Task brief: Excluding pictures, what does the listing below contain from the line with "Cinema (1112, 956)" up to and including the line with "Screenshot is 1280x1649.", word for word?

Input:
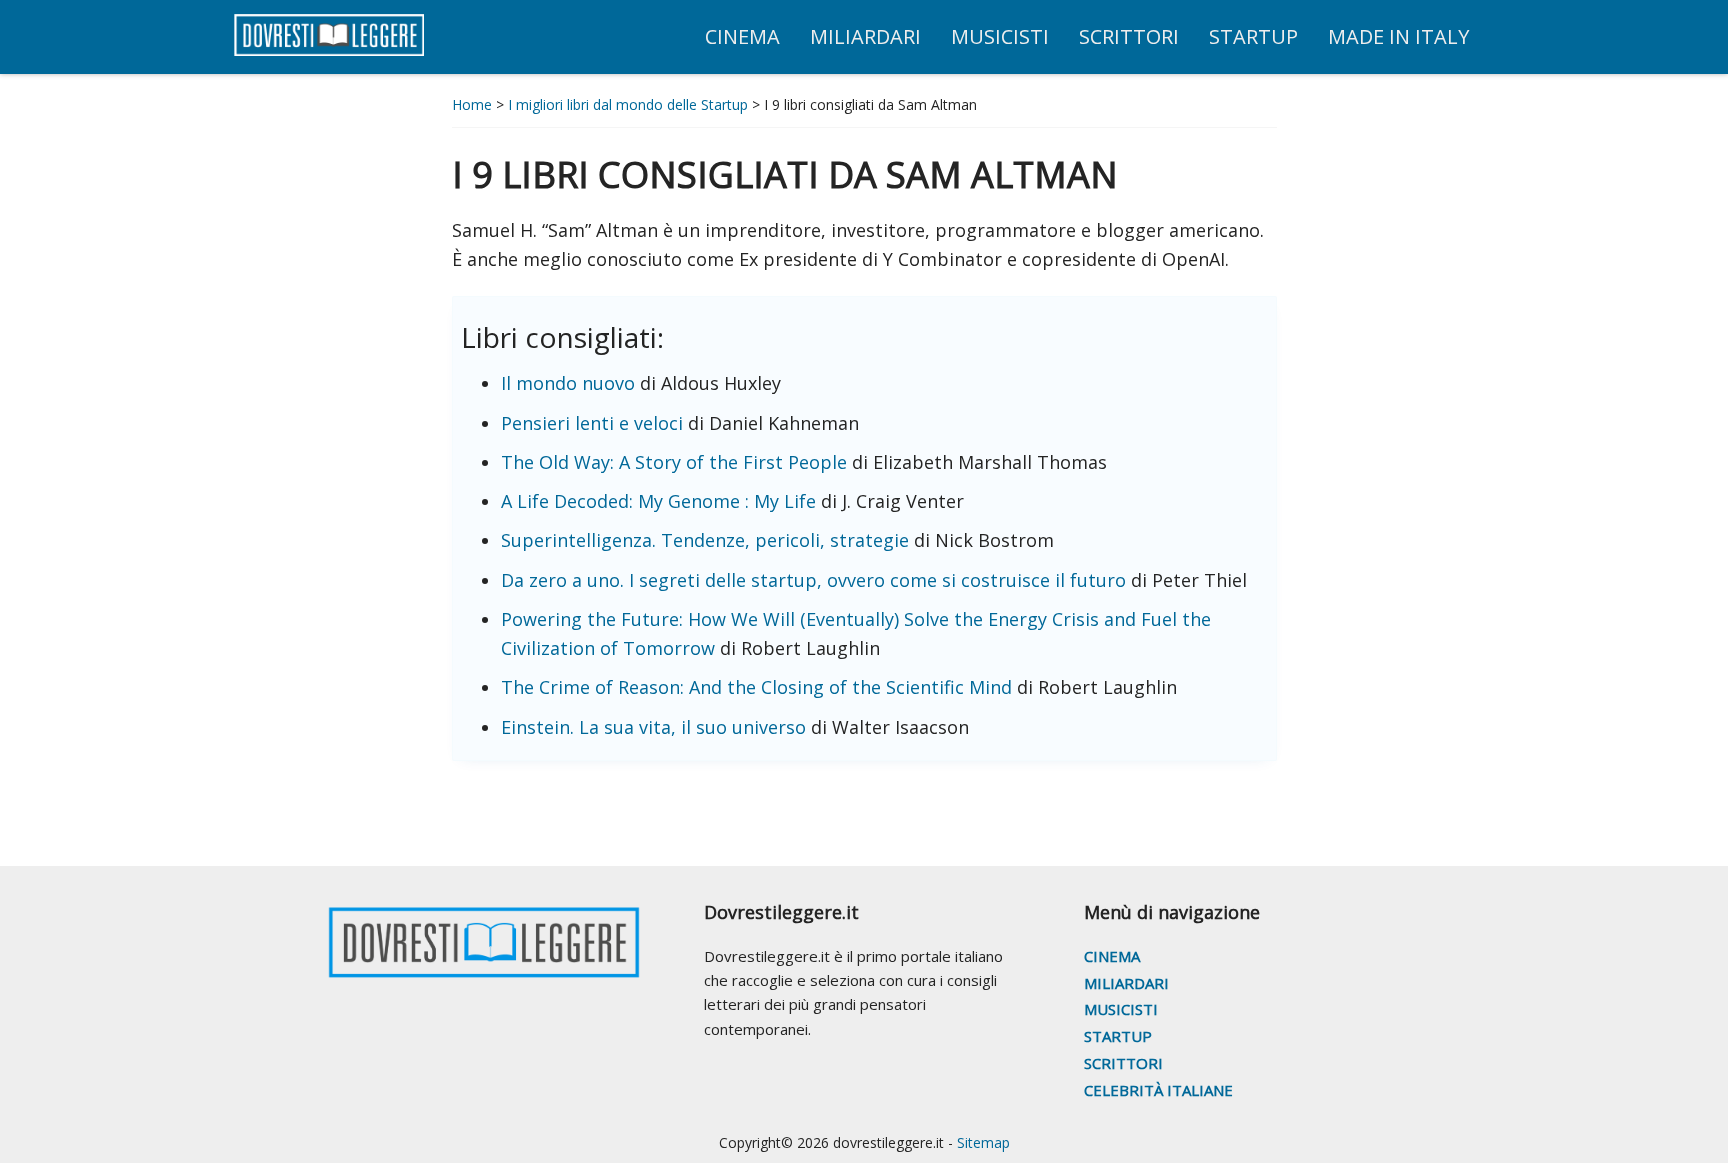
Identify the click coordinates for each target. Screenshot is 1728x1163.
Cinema (1112, 956)
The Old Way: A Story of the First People (674, 462)
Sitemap (983, 1142)
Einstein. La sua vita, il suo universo (653, 727)
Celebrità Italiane (1158, 1090)
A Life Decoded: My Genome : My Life (658, 501)
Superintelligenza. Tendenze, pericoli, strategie (705, 540)
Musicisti (1121, 1009)
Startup (1118, 1036)
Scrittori (1123, 1063)
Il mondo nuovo (568, 383)
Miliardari (1126, 983)
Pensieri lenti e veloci (592, 423)
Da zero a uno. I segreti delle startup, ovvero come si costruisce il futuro (813, 580)
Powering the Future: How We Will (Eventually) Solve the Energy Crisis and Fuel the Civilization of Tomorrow (856, 633)
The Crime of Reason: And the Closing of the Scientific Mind (756, 687)
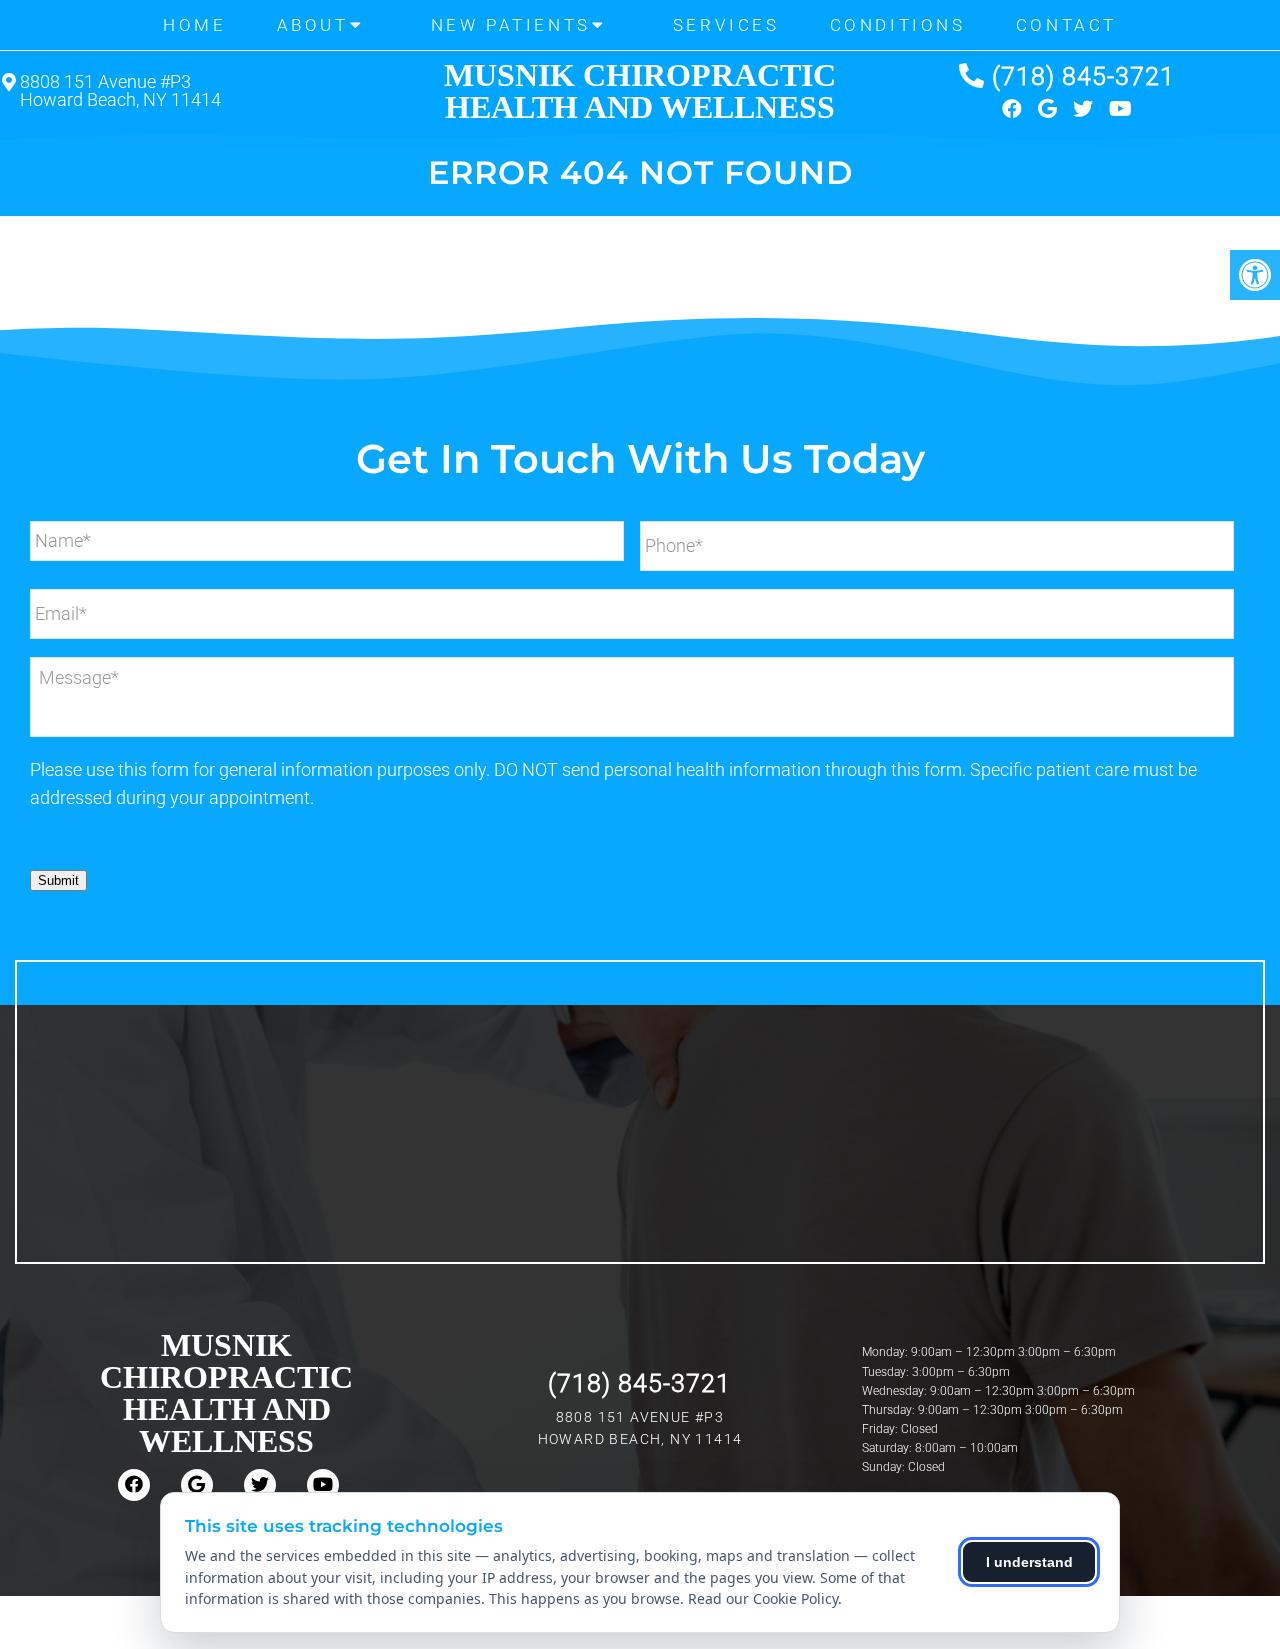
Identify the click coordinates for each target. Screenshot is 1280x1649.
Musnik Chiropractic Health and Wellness (640, 91)
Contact (1066, 25)
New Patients (511, 25)
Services (726, 25)
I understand (1029, 1562)
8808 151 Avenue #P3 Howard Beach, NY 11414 (120, 91)
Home (194, 25)
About (313, 25)
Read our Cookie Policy (763, 1598)
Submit (58, 880)
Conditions (898, 25)
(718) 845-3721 (1083, 76)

Expected output:
Cinema (1112, 956)
The Old Way: A Story of the First People (674, 462)
Sitemap (983, 1142)
Einstein. La sua vita, il suo universo (653, 727)
Celebrità Italiane (1158, 1090)
A Life Decoded: My Genome : My Life (658, 501)
Superintelligenza. Tendenze, pericoli, strategie (705, 540)
Musicisti (1121, 1009)
Startup (1118, 1036)
Scrittori (1123, 1063)
Il mondo nuovo (568, 383)
Miliardari (1126, 983)
Pensieri lenti e veloci (592, 423)
Da zero a uno. I segreti delle startup, ovvero come si costruisce il futuro (813, 580)
Powering the Future: How We Will (Eventually) Solve the Energy Crisis and Fuel the Civilization of Tomorrow (856, 633)
The Crime of Reason: And the Closing of the Scientific Mind (756, 687)
Identify the click coordinates for each target. Screenshot is 1280x1649.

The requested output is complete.